* [Provided text]:
☆ ☆ ☆

So I have stock = [5,6,8,4,8,3,6,4]. I want to get the index of the greatest element adjacent to the 1st occurrence of the greatest element, 8. So what I want to get will be 6 with index 1. I have tried using this code.
closest = min(range(len(stock)), key=lambda i: abs(stock[i]-max(stock)))
but it just returns the max element.
If I understood your problem correctly, the most interesting input would look like [1,5,8,4,8,7,6,4]. I.e. we need to return the index of the 5 since it's a second maximum closest to the first occurrence of the maximum. If so, then the algorithm would look as follows:
find two leftmost and absolute maximums m1 and m2
if m1 == m2 then the target is in either of two subarrays:
[0, pos(m1))
[pos(m1) + 1, pos(m2))
otherwise, the target is in either of the following subarrays:
[0, pos(m1))
[pos(m1) + 1, len(arr))
We can find k max elements in an array in a close to linear time using the binary heap. So, I think I got a linear solution for you:
import heapq
def nlargest_with_pos(n, arr):
assert len(arr) >= n
largest = heapq.nlargest(n, ((it[1], -it[0]) for it in enumerate(arr)))
return [(it[0], -it[1]) for it in largest]
def find_x(arr):
assert len(arr) > 1
first_max, second_max = nlargest_with_pos(2, arr)
if len(arr) == 2:
return second_max[1]
left_range = (0, first_max[1])
if second_max[0] == first_max[0]:
right_range = (first_max[1] + 1, second_max[1])
else:
right_range = (first_max[1] + 1, len(arr))
left_hand = arr[left_range[0]:left_range[1]]
right_hand = arr[right_range[0]:right_range[1]]
if not left_hand:
return nlargest_with_pos(1, right_hand)[0][1]
if not right_hand:
return nlargest_with_pos(1, left_hand)[0][1]
left_second_max = nlargest_with_pos(1, left_hand)[0]
right_second_max = nlargest_with_pos(1, right_hand)[0]
if left_second_max[0] >= right_second_max[0]:
return left_second_max[1]
else:
return right_second_max[1]
print(find_x([1,5,8,4,8,7,6,4]))
Like this:
stock = [5,6,8,7,8,3,6,4]
if stock.index(max(stock)) == len(stock)-1:
print(len(stock)-2)
elif not stock.index(max(stock)):
print(1)

☆ ☆ ☆

[Extracted records]

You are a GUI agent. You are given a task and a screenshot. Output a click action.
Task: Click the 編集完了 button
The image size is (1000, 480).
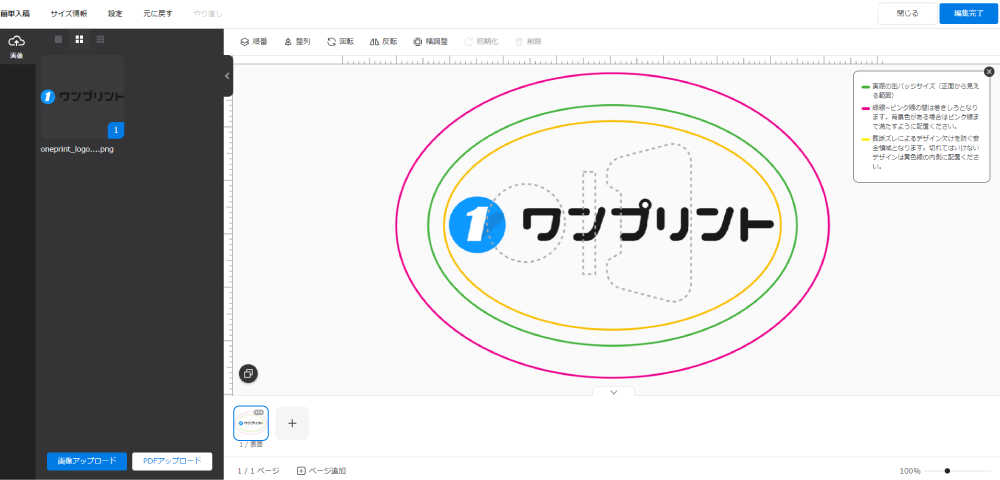(x=967, y=14)
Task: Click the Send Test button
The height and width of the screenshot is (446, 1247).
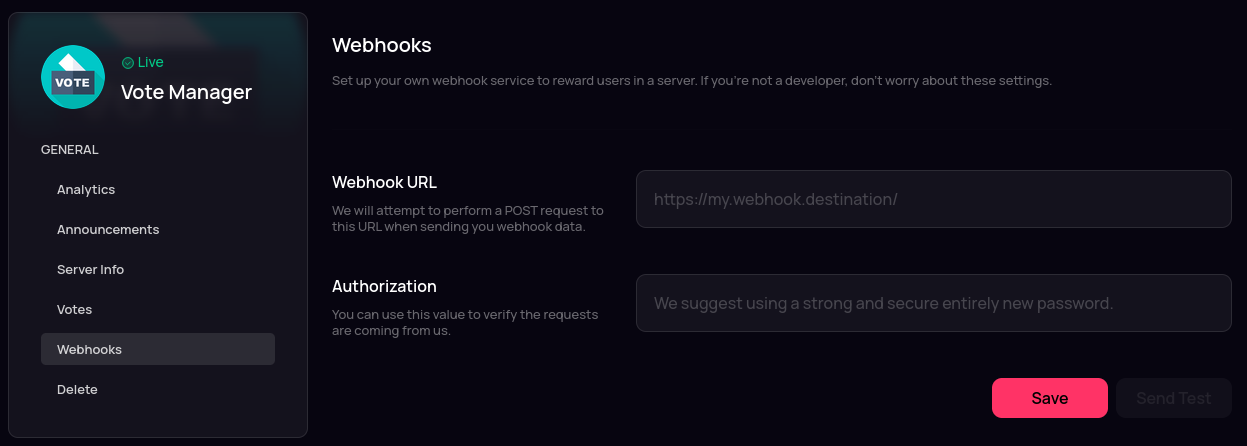Action: (1173, 398)
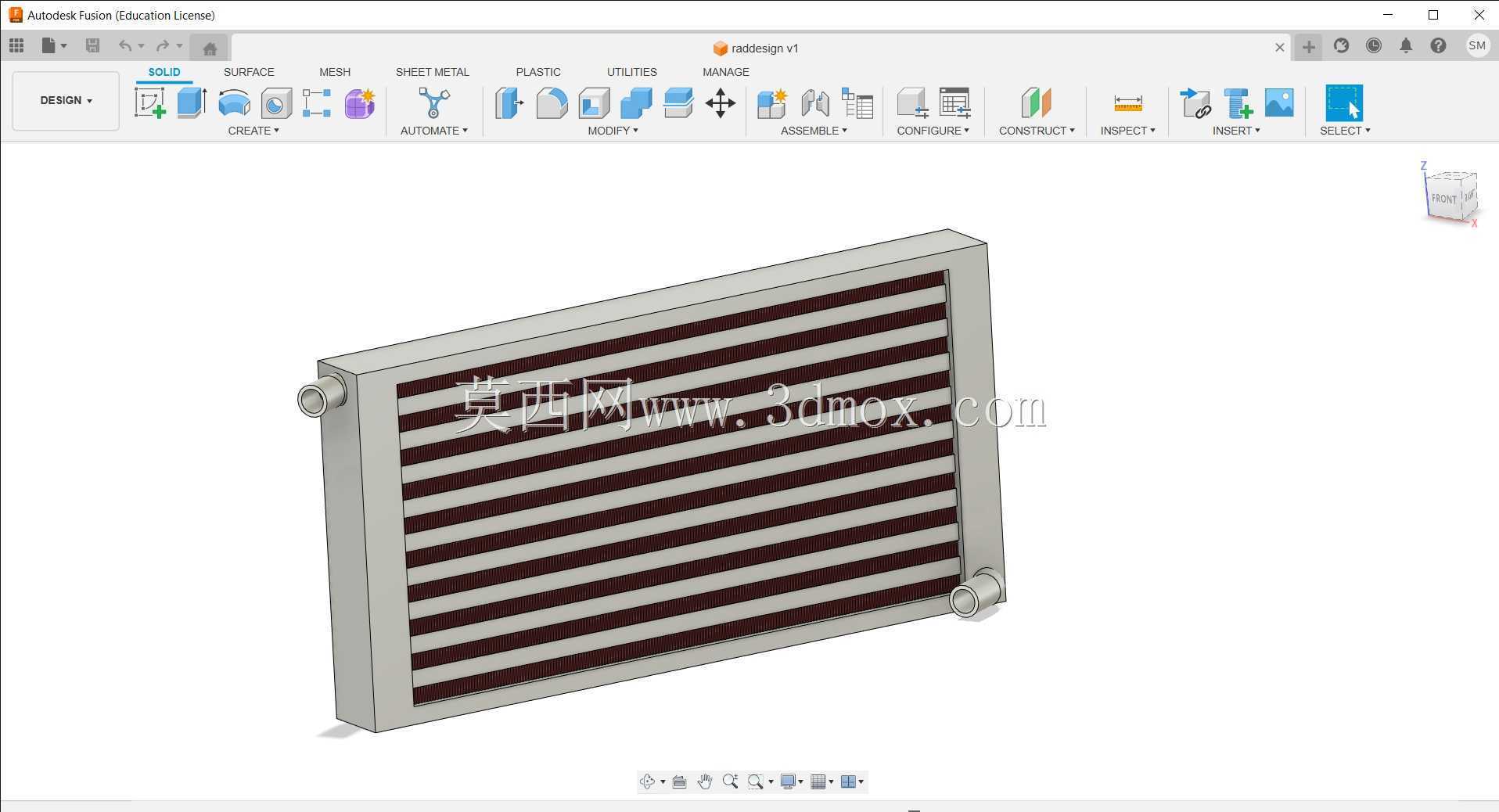The image size is (1499, 812).
Task: Select the Extrude tool icon
Action: 192,102
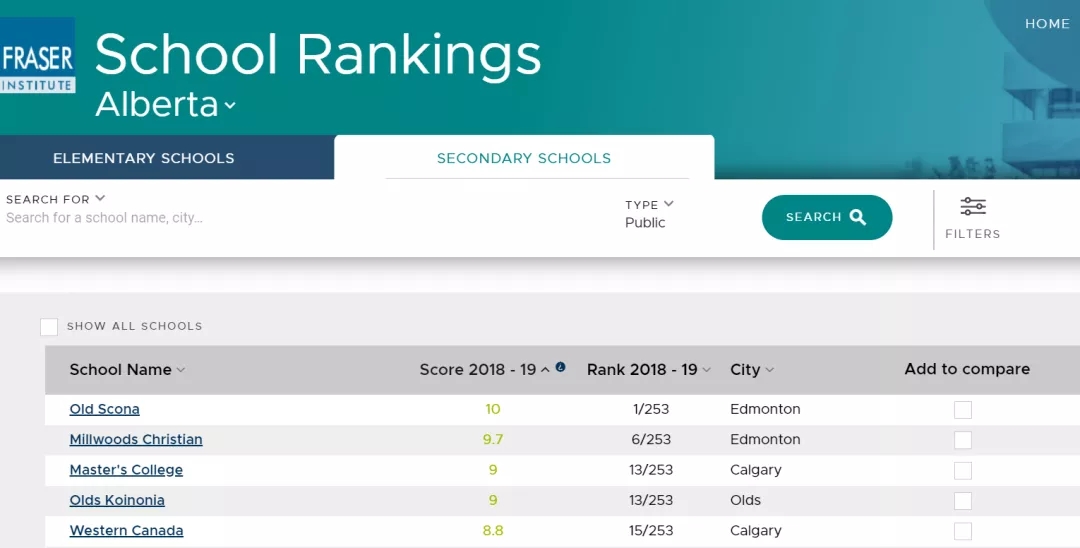Open the Western Canada school link

point(126,531)
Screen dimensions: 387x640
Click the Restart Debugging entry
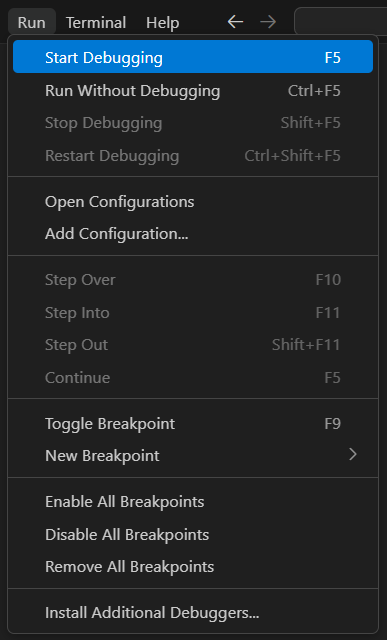coord(193,156)
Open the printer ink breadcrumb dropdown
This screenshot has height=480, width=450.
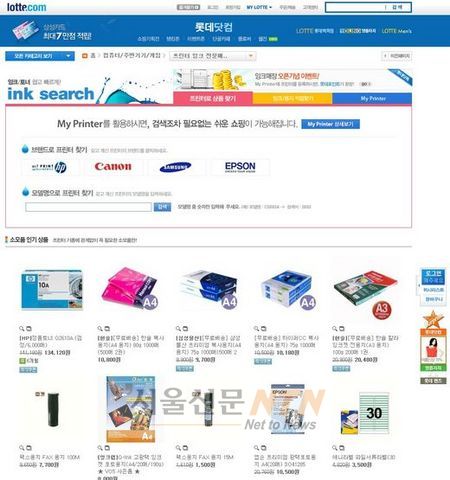pos(213,56)
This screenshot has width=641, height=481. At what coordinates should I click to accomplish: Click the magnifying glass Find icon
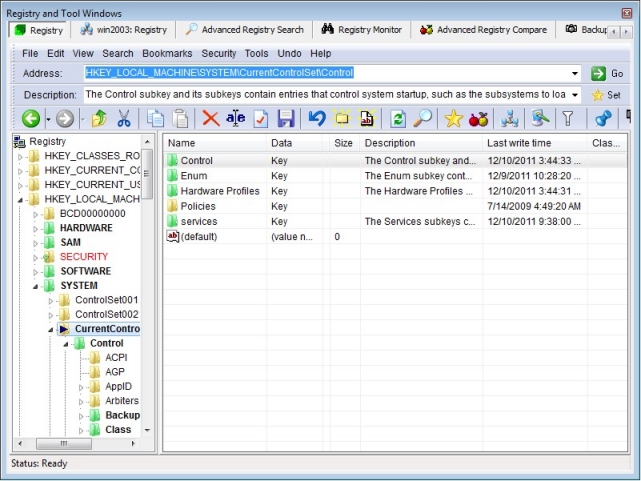click(x=423, y=119)
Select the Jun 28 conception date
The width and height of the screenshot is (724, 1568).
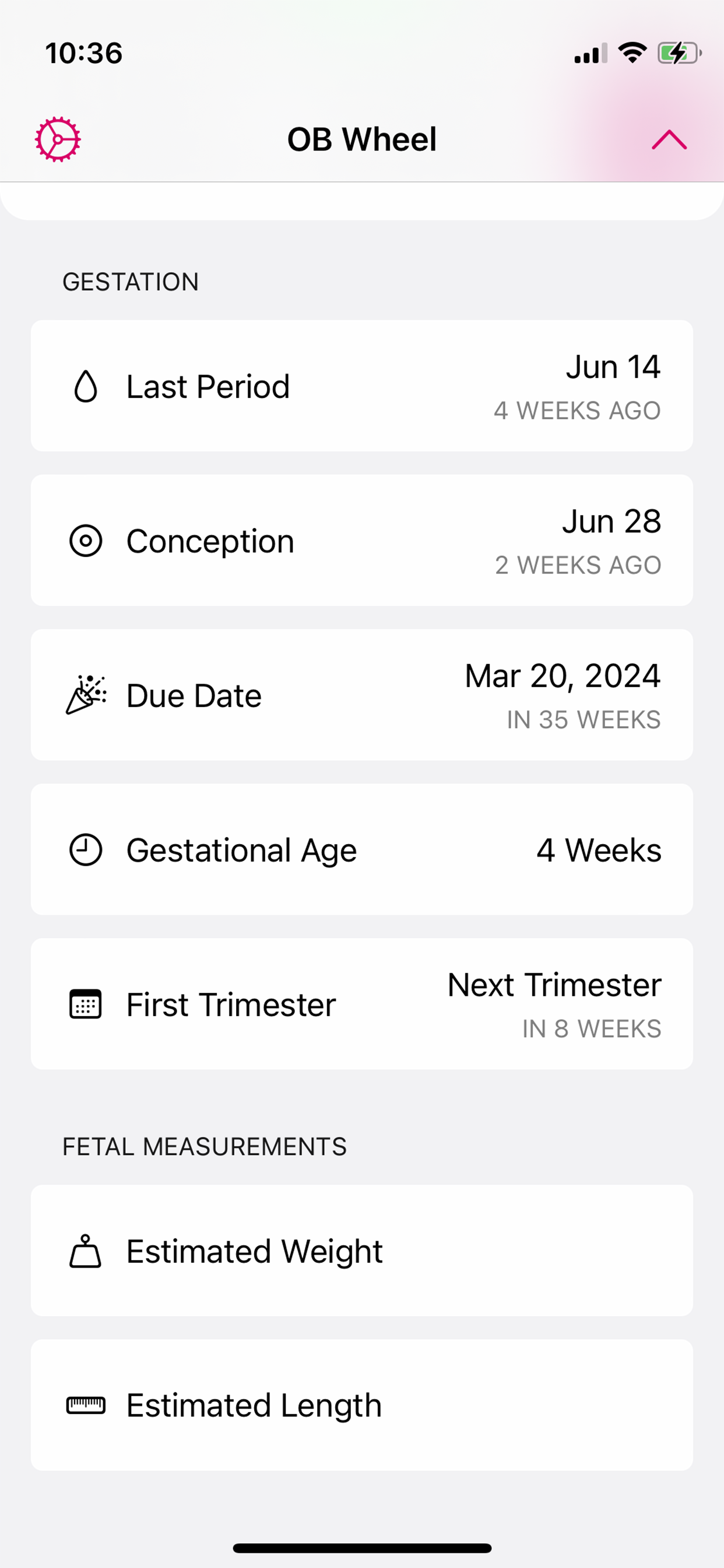(611, 522)
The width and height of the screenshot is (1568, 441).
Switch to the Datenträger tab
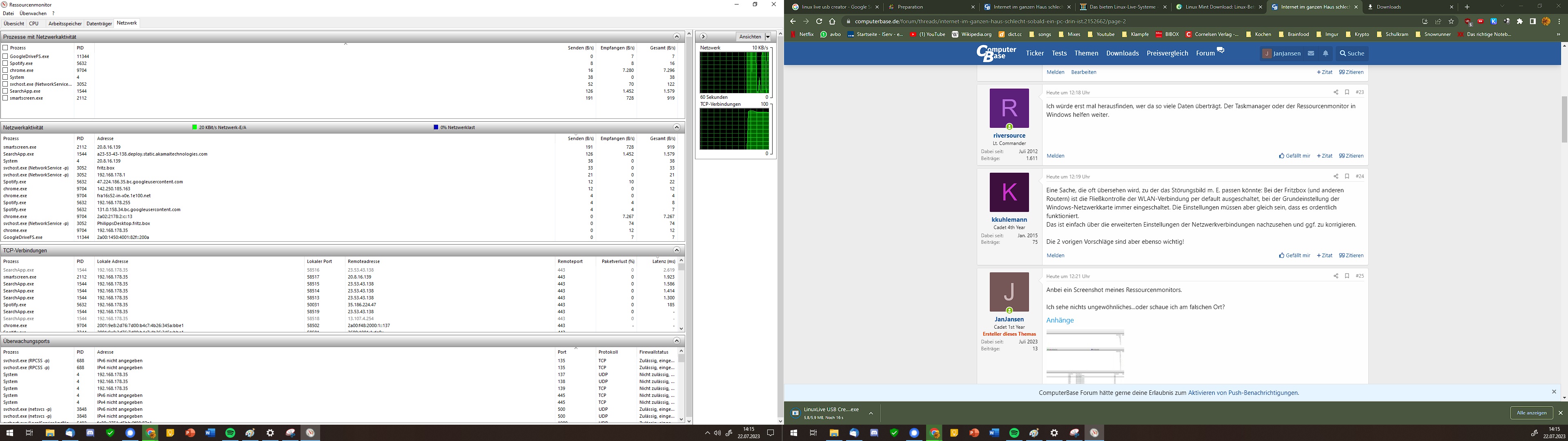click(x=99, y=23)
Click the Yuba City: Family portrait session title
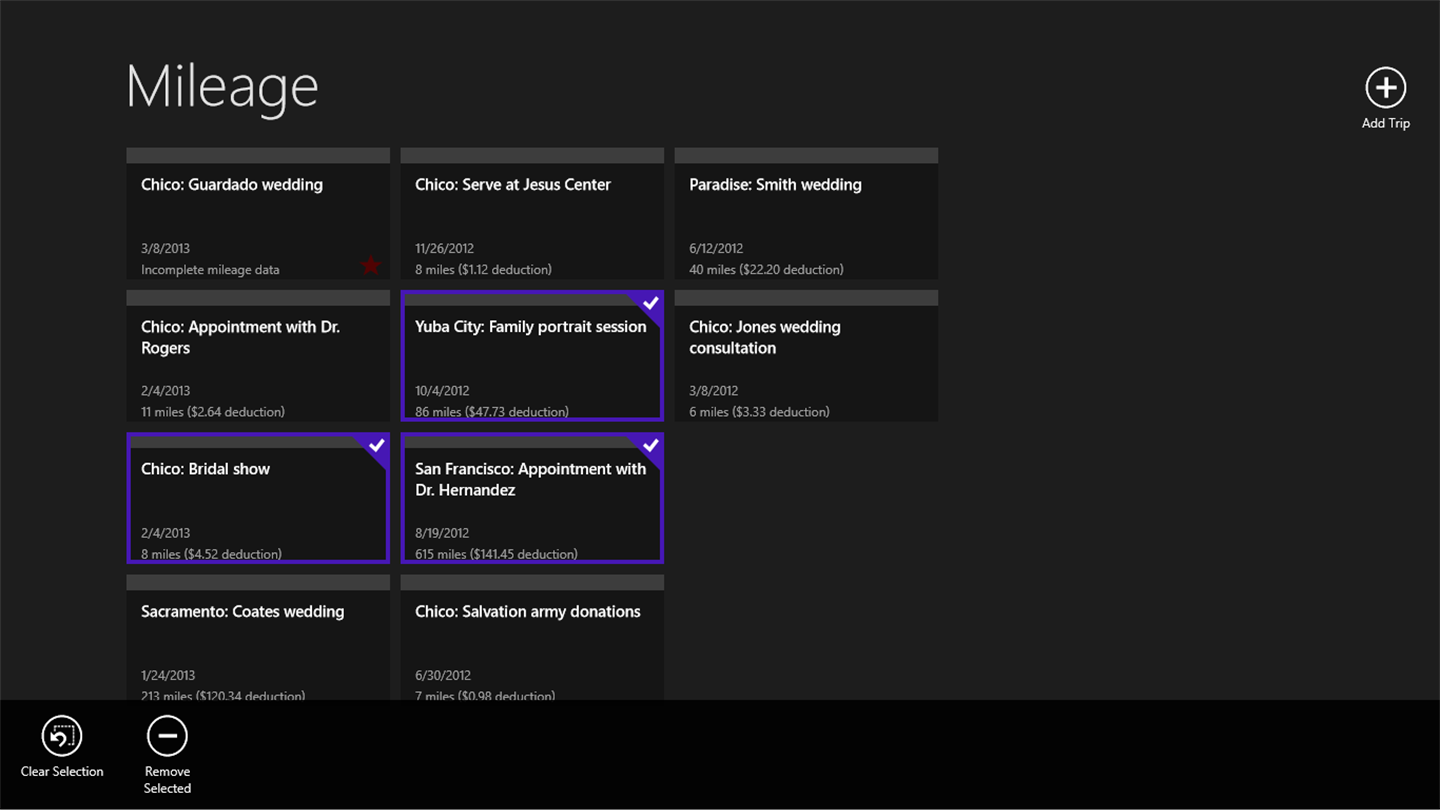 530,327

☆ ☆ ☆

* [Goal]: Can you carry the forum thread on finding the index next to a list's first maximum forward from its last line?

* [Task output]:
elif stock[stock.index(max(stock))-1] > stock[stock.index(max(stock))+1]:
print(stock.index(max(stock))-1)
else:
print(stock.index(max(stock))+1)
Output:
1
Not very elegant but this should work nonetheless:
stock.index(max(stock[stock.index(max(stock)) - 1], stock[(stock.index(max(stock)) + 1) % len(stock)]))
You'll have to add handling if there's a chance you see a list with less than three values
This prints index of highest element that's next to the first occurrence of maximum value in list stock:
stock = [1,5,8,4,8,7,6,4]
idx_max = stock.index(max(stock))
print(max([i for i in [idx_max-1, idx_max+1] if -1 < i < len(stock)], key=lambda k: stock[k]))
Prints:
1
Test cases:
stock = [8,3,8,4,8,3,6,4] # 1
stock = [1,3,1,3,8,5,6,4] # 5
stock = [1,3,1,4,1,3,6,8] # 6
stock = [1,5,8,4,8,7,6,4] # 1
Here's one way:
def get_max_neighbour(l):
_max = max(l)
excl = (-1, len(l))
neighbour = max(
(
(l[j], j)
for i in range(excl[-1])
for j in (i-1, i+1)
if l[i] == _max and j not in excl
),
key=lambda x: x[0]
)
return neighbour[1]
Result:
1
The nice thing about this is you can return both the value and index if you want.
Here's my solution to this puzzle. I'd say it is most similar to the solution of #DavidBuck, in that [8] -> -1 and [] -> None, but has four fewer exit points:
from math import inf
def index_of_max_neighbor_of_max(array):
if not array:
return None
index = array.index(max(array))
a = array[index - 1] if index - 1 >= 0 else -inf
b = array[index + 1] if index + 1 < len(array) else -inf
return index + (b > a) * 2 - 1
And my test code:
if __name__ == "__main__":
iomnom = index_of_max_neighbor_of_max
print(iomnom([5, 6, 8, 4, 8, 3, 6, 4])) # 1
print(iomnom([5, 6, 8, 4, 8, 3, 6, 9])) # 6
print(iomnom([5, 3])) # 1
print(iomnom([3, 5])) # 0
print(iomnom([8])) # -1
print(iomnom([])) # None
print(iomnom([5, 6, 8, 7, 8, 3, 6, 4])) # 3
print(iomnom([5, 6, 8, 4, 8, 3, 6, 9])) # 6
print(iomnom([5, 4, 8, 6, 8, 3, 6, 4])) # 3
def max_neighbor_index(l: list):
max_number = max(l)
max_number_indexes = [x for x in range(0, len(l)) if l[x] == max_number]
result = []
for number_index in max_number_indexes:
if number_index == 0:
result.append(1)
elif number_index == len(l) - 1:
result.append(len(l) - 2)
else:
result.append(l.index(max([l[number_index - 1], l[number_index + 1]])))
max_neighbor = max([l[x] for x in result])
return [x for x in result if l[x] == max_neighbor][0]
stock = [5, 6, 8, 4, 8, 3, 6, 4]
print(max_neighbor_index(stock))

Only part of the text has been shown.